Disclosure of Invention
The invention provides a method for automatically marking a data structure label on a code. The method comprises the steps of converting codes into an abstract syntax tree by using a lexical analyzer and a syntax analyzer, then embedding words into each word, sequentially coding each node from bottom to top by using methods such as a residual block and an attention mechanism and the like on the tree, finally obtaining codes of a root node, wherein the codes comprise syntax and semantic expressions of all sub nodes and semantic expressions of self nodes, and finally classifying by using the expressions of the root node.
The invention relates to a method for automatically labeling a data structure on a code, which comprises the following steps:
step 1: code for a number of annotated data structures is collected from web pages using crawler technology.
Step 2: because different codes have different grammars, different lexical analyzers are required to be used for different languages, the lexical analyzers are used for replacing variables of different types in the codes with corresponding words, and the lexical analyzers replace numbers such as 1, 1.1 and the like with Num; the lexical analyzer replaces all variable names with names; all the character strings of the lexical analyzer are replaced by Str, wherein the lexical analyzer does not replace the keywords corresponding to the language.
And step 3: and (4) corresponding parsers are used for different languages, and the parsers are used for converting the codes after lexical analysis into abstract syntax trees.
And 4, step 4: and performing word embedding on words generated after lexical analysis and syntactic analysis, and performing word embedding on words such as Num, Name, root node Module, assignment operation Assign and the like.
And 5: and carrying out nonlinear transformation on the embedded codes of each node by using the same residual block Reb to obtain new semantic codes.
e′=Rebq(e)=LN(W2·ReLU(W1·e)+e)
Where e is the embedded code corresponding to the current node, e ∈ Rembedding_sizeEmbedding size is the dimension, W, of each node embedding1∈Rd_i×embedding_size,W2∈Rembedding_size×d_iD _ i is a hyper-parameter, ReLU is a ReLU activation function, LN is a hierarchical normalization, and Reb is a residual block.

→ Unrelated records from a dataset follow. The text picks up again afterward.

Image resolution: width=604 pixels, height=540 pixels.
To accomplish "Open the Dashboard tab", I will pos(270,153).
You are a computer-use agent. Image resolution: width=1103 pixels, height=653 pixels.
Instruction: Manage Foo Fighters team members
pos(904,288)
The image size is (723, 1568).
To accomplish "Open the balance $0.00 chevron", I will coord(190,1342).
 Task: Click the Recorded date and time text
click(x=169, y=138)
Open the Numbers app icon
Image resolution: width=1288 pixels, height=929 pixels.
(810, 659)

Step 6: non-leaf nodes are encoded on the tree from bottom to top, and the semantic expression of all sub-nodes under the current node which is most relevant to the current node is calculated by using an attention mechanism.
Vc=A·HT
A=softmax(score(Q,H))
Wherein Q is a matrix formed by superposing vectors of n same current nodes transformed by a residual block, H is a matrix formed by superposing vectors of n sub-nodes under the current nodes transformed by the residual block, the score function is used for calculating the similarity between the expression of the current node and the expression of each sub-node, the higher the similarity is,the higher the probability after softmax, the higher the score function can calculate the similarity between the current node and the sub-nodes in three ways, VcIs an expression of attention.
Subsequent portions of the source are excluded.